Another factor fueling Wisconsin’s radium problem is the lack of regulation of high-capacity wells, which can lead to depletion of groundwater. As communities such as Sussex drill wells deeper into a diminishing aquifer to meet growing water demands, they are pulling up more radium contamination and creating a public health challenge.
“It is certainly a concern for everyone in southeast Wisconsin that more radium will turn up,” said Melissa Weiss, assistant administrator for Sussex.
About 25 Wisconsin water systems have exceeded the maximum contaminant level over the previous two years, which means radium levels remained over 5 pCi/L for more than a year. Some other communities, such as Madison, have seen spikes in individual wells above 5 pCi/L but are not in violation because the levels were elevated for less than a year.
Because of high radium levels in deep groundwater, communities surrounding Green Bay over the past decade have begun receiving water from Manitowoc, which draws most of its drinking water from Lake Michigan.
In addition, “We don’t know the radium concentration in private wells because the test is expensive (about $200), so hardly anybody tests for it,” said John Luczaj, a University of Wisconsin-Green Bay professor of geoscience who has studied radium in Wisconsin’s water.
The city of Waukesha has been struggling with radium contamination in its water for more than two decades. The request to tap into Lake Michigan, which has been endorsed by the state Department of Natural Resources, is opposed by many environmentalists. Waukesha has proposed replacing the full amount of its withdrawal to Lake Michigan with treated wastewater piped through the Root River.

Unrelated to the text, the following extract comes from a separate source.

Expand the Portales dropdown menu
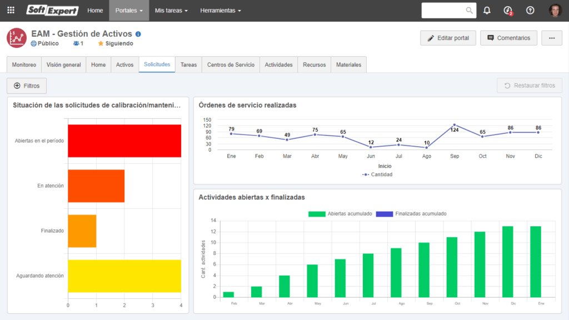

Critics fear the request by Waukesha, which lies just outside the Great Lakes basin that drains into Lake Michigan, could open the door for additional requests to tap into the Great Lakes from outside the basin. The size of Waukesha’s water service area, which stretches beyond the city limits, also has been a criticized by opponents who fear the water will be used to fuel sprawl.
The Great Lakes-St. Lawrence River Basin Water Resources Council held a public hearing in February on the proposal, which must be ratified by governors from all eight Great Lakes states. The council administers the eight-state compact that governs use of Great Lakes water.
If the request is approved, Waukesha will spend an estimated $206 million to solve its radium problem.